こうして、ランドマークビルの前から第一号のお客さんを乗せて、人力タクシーは出発していくのであった。
「俺も、そろそろ仕事に行かないとマズいから頼む」
「私も!」
意外にみんな仕事あるのに、見学してたのね?
リューは、内心呆れるのであったが、そういうお客さんを早く届けてこその人力タクシーである。
すぐに運転手達にお客さんを乗せて出発させるのであった。
こうして、半額ながら順調な滑り出しで人力タクシー業は開始された。
しばらくすると、運転手達が戻ってくる。
三輪車だと、馬車では通れない狭い道も通れるので近道をして目的地まで送り届けるのだが、お客の感想の確認をすると、概ね好評の様であった。

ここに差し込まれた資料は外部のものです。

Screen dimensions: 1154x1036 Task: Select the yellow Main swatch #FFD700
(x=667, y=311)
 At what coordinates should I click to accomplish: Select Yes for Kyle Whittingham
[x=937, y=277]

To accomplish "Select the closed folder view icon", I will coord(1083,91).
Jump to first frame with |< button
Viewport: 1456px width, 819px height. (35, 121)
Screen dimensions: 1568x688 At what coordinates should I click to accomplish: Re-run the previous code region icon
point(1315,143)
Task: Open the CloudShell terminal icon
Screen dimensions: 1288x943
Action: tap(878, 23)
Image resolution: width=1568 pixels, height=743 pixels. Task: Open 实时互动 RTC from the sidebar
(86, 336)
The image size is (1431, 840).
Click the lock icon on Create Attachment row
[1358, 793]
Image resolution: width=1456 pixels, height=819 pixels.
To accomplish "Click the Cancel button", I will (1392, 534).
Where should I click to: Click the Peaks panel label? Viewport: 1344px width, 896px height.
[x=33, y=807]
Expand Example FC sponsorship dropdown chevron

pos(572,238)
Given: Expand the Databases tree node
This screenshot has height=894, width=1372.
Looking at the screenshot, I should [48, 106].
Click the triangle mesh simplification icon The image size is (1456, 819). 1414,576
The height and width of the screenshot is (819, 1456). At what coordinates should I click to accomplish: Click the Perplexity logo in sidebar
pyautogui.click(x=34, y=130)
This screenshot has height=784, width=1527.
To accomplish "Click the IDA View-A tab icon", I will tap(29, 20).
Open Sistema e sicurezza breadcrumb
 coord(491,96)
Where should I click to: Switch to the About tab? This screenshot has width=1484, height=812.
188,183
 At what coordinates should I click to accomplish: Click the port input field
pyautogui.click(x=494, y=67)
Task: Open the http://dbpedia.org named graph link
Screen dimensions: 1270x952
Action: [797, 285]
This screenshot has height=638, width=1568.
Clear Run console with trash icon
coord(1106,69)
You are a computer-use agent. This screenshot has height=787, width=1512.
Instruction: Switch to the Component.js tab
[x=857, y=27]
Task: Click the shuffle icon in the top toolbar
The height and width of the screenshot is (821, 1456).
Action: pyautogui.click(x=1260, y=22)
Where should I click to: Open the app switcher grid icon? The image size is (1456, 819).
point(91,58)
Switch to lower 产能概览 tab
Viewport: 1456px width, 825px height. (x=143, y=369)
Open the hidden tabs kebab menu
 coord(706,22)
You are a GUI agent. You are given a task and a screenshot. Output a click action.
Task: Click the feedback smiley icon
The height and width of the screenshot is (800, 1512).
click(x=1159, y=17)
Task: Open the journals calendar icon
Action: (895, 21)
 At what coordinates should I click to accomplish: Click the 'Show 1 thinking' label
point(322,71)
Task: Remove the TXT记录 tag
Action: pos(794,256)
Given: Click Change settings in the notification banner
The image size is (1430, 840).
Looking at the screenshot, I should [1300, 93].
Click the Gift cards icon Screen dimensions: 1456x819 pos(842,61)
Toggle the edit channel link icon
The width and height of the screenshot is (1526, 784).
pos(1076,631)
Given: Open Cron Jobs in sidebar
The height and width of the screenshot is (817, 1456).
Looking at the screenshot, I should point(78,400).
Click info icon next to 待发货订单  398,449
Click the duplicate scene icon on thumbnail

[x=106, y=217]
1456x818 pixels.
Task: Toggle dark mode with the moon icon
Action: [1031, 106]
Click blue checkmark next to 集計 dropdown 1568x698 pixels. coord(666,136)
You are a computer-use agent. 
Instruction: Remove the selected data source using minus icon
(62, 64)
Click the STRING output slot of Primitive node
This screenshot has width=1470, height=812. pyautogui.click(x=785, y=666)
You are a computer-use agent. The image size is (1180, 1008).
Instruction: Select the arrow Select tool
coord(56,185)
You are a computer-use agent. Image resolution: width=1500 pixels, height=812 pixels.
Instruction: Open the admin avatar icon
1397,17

感想の内容として、早い、便利、乗り心地が快適、そして、静かだという予想外の感想もあった。
馬のいななきや、馬蹄の音がないから静かに職場に行けたのが良いという。
乗合馬車よりも料金が高いから毎回利用はできないが、目的地の前まで送り届けてくれるので、急いでいる時、自分が楽をしたい時は今後も利用すると、嬉しい感想を貰えたのであった。
悪い感想としては、やはり狭いという事だった。
ランドマーク製馬車を持つ者にしたら、その快適さを知っているから、狭い人力タクシーにはそんなに魅力を感じないのだろう。
だがこれは住み分けの問題だからさほど気にならない感想であった。
まだ、利用者が多いとは言えないが、王都中をこの人力タクシーが行き交って人々の目に馴染めば利用者も増えるだろうと思うリューであった。